BRIEF.
The lines of the records that include "Share" should all be copied.

GIVEN DATA.

※

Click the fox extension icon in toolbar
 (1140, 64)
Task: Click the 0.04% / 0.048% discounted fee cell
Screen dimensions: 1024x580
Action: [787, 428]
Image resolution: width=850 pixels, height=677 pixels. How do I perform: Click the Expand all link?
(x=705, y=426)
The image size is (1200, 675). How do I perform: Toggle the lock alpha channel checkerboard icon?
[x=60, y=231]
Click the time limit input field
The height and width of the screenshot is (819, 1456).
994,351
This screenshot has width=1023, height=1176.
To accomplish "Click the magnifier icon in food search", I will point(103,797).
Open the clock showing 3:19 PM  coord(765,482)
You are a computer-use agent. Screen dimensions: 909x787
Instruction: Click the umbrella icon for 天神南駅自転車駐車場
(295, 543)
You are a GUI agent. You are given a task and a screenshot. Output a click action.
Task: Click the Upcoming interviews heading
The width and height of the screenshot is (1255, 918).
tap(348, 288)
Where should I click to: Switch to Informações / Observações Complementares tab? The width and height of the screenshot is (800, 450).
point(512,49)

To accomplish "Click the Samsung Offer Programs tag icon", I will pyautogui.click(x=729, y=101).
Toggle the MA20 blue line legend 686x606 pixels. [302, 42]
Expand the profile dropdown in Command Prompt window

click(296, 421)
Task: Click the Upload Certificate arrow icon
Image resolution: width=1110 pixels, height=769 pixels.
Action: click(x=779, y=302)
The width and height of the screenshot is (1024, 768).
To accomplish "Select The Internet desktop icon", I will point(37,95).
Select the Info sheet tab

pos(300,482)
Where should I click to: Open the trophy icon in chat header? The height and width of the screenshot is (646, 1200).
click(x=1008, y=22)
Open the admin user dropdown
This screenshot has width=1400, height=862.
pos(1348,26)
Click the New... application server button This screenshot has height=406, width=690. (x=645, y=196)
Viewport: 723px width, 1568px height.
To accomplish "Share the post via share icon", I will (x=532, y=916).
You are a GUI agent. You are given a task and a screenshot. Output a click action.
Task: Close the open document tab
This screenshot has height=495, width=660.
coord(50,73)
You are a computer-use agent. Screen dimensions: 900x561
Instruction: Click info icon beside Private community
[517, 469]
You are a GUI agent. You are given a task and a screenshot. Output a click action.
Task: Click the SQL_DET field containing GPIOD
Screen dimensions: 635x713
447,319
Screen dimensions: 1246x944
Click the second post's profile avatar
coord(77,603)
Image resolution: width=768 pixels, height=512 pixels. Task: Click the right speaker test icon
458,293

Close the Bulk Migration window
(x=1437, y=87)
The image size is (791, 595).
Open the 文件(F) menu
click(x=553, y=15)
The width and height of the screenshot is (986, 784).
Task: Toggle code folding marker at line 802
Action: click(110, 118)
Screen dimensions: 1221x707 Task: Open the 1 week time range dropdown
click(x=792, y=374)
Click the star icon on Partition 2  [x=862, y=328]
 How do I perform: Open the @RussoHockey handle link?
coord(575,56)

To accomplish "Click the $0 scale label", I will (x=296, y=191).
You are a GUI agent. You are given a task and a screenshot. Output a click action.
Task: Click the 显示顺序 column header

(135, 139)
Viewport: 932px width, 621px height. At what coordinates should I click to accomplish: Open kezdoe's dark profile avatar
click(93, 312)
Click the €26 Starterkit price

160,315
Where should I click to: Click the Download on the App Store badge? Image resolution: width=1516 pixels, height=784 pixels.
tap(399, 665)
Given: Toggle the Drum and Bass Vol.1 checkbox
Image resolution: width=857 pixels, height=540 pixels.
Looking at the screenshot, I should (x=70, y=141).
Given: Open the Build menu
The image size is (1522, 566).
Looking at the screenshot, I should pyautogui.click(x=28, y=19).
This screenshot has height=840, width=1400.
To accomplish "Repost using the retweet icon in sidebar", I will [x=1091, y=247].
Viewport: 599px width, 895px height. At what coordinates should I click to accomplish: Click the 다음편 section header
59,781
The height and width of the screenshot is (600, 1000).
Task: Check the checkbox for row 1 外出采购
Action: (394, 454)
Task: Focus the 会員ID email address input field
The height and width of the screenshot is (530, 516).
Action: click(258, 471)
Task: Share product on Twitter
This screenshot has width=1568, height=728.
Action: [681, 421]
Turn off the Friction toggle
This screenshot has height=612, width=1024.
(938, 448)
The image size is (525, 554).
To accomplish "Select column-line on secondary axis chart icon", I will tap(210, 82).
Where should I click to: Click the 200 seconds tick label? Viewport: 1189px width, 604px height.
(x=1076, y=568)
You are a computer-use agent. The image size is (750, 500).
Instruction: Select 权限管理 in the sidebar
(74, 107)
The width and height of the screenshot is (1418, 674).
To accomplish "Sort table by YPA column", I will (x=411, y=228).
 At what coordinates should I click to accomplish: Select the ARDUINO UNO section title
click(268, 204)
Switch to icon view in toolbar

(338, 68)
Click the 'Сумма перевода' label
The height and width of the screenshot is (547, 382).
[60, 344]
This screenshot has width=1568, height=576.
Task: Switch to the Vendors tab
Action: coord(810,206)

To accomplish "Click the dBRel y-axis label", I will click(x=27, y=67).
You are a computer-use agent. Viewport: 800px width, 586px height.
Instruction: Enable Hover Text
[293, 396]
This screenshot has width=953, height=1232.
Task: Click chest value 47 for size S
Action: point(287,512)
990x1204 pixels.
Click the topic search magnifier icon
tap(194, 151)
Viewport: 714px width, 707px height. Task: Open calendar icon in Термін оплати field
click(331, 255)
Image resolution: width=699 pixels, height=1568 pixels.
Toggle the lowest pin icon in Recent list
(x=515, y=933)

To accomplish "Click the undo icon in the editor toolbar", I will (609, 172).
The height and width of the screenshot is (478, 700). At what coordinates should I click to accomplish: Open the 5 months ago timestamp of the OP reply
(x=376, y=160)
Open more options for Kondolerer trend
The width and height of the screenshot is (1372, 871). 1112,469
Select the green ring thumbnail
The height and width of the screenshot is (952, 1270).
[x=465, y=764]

※

SOLUTION.
To accomplish "Share the post via share icon", I will (x=532, y=916).
Task: Share product on Twitter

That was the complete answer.